Severe Phenotype in Patients with X-linked Hydrocephalus Caused by a Missense Mutation in L1CAM.

OBJECTIVE: The study aimed to show the clinical characteristics and prognosis of the L1 syndrome in patients with L1CAM mutations in the extracellular region.
MATERIALS AND METHODS: Three affected boys and their siblings and parents from a large family were included in this study. Genetic etiology was investigated by whole-exome sequencing in the index patient. The pathogenic variant was detected by whole-exome sequencing and was validated by Sanger sequencing in 3 patients and other family members.
RESULTS: We present 2 brothers and their cousin with prenatal onset hydrocephalus, severe developmental and speech delay, corpus callosum agenesis/hypogenesis, epilepsia, and adducted thumbs. A hemizygous missense mutation NM_024003 (c.A2351G:p.Y784C) on exon 18 of L1CAM gene was found in the 3 patients and their carrier mother. This missense mutation in the conserved region of the second fibronectin type III-like repeats located in the extracellular region of L1CAM resulted in the severe phenotype of X-linked inherited L1 syndrome in the patients.
CONCLUSION: L1 syndrome should be considered in the differential diagnosis of male children with intellectual disability, hydrocephalus, and adducted thumbs. While truncating mutations of L1CAM may cause a more severe phenotype, missense mutations cause milder forms. However, pathogenic missense mutations affecting key amino acid residues lead to severe phenotype likely.

What is already known on this topic?

L1CAM plays an important role in nervous system development including neuronal migration/differentiation, axonal growth/fasciculation, myelination, and synaptic plasticity. L1CAM gene mutation is the most common cause of congenital hydrocephalus.

What this study adds on this topic?

We have demonstrated the missense mutations that are located in the conserved region of the second fibronectin type III-like repeats in the extracellular region of L1CAM, affecting key amino acid residues, lead to the severe phenotype.

Introduction

L1 syndrome is an X-linked inherited group disorder caused by mutations in the L1CAM gene encoding the L1 cell adhesion molecule (L1CAM, MIM:308840). The spectrum of L1 syndrome includes HSAS (MIM:307000, X-linked hydrocephalus with stenosis of the aqueduct of Sylvius syndrome), MASA (MIM:303350, mental retardation, aphasia, spastic paraplegia, adducted thumbs) syndrome, X-linked complicated spastic paraplegia type 1 (MIM:303350), and X-linked corpus callosum agenesis (MIM:304100).[1] Clinical features of L1 syndrome are characterized by varying degrees of congenital hydrocephalus with adducted thumb, corpus callosum agenesis, spasticity, and intellectual disability affecting 1/30 000 male births.[1,2]
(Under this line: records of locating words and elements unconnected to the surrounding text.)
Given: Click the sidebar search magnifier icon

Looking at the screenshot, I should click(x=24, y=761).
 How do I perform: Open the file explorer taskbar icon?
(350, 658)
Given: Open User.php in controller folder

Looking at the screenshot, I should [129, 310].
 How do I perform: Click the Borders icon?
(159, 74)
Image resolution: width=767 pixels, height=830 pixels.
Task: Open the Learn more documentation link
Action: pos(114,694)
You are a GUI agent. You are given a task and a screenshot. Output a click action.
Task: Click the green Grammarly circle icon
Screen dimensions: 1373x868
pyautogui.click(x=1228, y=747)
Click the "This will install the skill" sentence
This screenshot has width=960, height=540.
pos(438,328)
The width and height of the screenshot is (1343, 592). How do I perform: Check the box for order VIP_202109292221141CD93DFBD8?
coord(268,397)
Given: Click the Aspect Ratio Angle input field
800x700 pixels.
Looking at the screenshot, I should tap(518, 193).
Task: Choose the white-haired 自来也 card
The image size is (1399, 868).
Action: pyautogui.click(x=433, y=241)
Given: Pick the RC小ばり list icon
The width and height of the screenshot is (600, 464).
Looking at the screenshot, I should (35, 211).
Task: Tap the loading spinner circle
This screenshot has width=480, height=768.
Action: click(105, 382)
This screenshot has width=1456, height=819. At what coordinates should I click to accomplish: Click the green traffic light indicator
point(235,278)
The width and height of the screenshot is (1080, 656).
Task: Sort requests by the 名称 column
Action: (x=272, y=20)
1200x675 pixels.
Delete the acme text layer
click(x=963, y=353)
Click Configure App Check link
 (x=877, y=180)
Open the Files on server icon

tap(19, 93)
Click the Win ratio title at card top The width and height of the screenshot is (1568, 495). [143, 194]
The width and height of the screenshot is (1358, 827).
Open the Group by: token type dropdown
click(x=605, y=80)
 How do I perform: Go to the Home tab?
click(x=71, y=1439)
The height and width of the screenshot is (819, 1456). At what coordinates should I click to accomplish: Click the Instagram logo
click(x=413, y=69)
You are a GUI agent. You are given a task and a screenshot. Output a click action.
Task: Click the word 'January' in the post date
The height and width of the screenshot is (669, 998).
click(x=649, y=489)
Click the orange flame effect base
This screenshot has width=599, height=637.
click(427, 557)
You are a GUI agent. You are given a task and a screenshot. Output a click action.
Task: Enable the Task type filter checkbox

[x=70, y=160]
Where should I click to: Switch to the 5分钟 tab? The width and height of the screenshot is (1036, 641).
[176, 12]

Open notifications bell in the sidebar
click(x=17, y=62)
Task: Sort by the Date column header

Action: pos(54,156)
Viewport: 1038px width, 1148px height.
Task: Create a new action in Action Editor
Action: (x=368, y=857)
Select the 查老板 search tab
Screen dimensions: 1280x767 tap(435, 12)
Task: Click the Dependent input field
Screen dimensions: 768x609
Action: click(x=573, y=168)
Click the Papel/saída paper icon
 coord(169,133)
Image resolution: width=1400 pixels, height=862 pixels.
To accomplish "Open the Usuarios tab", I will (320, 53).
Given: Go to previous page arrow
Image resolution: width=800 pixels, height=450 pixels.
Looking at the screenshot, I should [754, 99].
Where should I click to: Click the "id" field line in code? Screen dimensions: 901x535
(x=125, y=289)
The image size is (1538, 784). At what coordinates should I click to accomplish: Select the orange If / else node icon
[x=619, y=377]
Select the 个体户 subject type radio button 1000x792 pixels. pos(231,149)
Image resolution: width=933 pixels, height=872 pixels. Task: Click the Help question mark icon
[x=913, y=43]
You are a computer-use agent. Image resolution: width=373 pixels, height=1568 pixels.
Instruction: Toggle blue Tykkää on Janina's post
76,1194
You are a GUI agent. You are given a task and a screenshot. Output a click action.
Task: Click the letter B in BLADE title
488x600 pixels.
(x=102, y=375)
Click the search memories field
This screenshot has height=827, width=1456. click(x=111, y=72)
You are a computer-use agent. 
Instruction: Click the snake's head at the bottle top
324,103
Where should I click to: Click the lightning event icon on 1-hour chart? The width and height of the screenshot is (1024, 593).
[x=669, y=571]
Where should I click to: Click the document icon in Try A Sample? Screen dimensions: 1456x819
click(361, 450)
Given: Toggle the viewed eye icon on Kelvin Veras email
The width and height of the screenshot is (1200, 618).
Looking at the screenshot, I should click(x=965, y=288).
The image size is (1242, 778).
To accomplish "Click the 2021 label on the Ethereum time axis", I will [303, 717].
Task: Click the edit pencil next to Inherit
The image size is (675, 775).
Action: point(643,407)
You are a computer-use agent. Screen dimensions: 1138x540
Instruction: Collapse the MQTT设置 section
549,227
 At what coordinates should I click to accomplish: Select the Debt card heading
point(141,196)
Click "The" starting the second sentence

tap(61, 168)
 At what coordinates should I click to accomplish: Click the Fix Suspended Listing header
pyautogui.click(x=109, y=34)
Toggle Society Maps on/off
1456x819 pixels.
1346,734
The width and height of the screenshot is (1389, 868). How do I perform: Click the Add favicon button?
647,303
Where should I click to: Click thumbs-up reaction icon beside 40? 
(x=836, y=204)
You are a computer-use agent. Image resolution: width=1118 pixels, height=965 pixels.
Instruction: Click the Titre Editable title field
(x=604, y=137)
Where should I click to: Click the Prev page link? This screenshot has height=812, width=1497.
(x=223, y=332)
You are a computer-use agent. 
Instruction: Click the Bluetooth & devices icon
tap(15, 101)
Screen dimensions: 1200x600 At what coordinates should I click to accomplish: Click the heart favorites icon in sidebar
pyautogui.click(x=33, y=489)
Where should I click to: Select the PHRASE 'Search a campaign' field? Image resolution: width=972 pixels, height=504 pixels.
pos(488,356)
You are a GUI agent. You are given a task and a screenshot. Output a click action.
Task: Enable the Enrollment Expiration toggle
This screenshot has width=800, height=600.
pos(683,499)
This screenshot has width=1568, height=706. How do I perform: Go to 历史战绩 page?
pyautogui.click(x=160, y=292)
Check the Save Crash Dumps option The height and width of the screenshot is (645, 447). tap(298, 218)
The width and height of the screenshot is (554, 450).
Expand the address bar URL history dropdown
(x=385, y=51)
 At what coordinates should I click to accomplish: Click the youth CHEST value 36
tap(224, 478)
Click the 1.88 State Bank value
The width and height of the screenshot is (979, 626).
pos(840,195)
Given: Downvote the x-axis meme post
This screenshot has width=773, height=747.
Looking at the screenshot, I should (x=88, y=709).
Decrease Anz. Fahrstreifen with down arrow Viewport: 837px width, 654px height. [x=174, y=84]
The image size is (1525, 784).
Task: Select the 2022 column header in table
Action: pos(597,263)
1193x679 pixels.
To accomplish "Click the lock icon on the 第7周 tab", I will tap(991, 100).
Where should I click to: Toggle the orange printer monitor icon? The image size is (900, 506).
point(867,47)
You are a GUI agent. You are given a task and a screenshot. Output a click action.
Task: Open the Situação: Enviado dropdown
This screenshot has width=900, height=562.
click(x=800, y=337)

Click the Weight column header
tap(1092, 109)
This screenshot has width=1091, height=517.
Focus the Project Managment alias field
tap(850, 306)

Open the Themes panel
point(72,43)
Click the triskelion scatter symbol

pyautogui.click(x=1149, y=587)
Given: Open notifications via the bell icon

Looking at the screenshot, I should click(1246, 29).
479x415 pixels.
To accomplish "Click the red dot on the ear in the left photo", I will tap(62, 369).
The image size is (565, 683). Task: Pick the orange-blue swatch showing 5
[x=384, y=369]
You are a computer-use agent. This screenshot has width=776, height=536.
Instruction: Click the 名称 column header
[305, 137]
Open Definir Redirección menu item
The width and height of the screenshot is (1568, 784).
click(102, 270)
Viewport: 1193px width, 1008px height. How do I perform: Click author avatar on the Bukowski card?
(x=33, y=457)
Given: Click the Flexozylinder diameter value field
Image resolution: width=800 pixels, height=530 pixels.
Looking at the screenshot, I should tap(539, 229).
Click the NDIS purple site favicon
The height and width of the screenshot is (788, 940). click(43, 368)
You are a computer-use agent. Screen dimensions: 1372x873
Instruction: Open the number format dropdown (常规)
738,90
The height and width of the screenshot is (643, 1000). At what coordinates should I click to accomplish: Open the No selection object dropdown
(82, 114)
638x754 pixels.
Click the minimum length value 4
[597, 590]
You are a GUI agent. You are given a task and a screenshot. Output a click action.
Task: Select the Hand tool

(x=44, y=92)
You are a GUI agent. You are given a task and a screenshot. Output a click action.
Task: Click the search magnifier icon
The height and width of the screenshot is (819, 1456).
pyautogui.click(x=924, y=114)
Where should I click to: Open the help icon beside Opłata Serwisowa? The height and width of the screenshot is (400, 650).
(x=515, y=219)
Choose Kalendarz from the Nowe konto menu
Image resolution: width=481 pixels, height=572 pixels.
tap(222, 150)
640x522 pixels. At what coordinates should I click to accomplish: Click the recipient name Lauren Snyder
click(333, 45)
L1 cell adhesion molecule protein is composed of a large extracellular domain, a single transmembrane, and a small cytoplasmic region. It plays an important role in nervous system development including neuronal migration and differentiation, axonal growth and fasciculation, myelination, and synaptic plasticity.[3,4] L1CAM mutations is the most common cause of congenital hydrocephalus and accounts for 5%-10% of boys with the isolated congenital hydrocephalus.[5] The phenotypic spectrum varies from severe to mild, depending on the affected domain of L1 protein. The truncated mutations in the extracellular part of L1CAM lead to a more severe phenotype while missense mutations of the extracellular part or cytoplasmic region can cause milder forms.[6-8]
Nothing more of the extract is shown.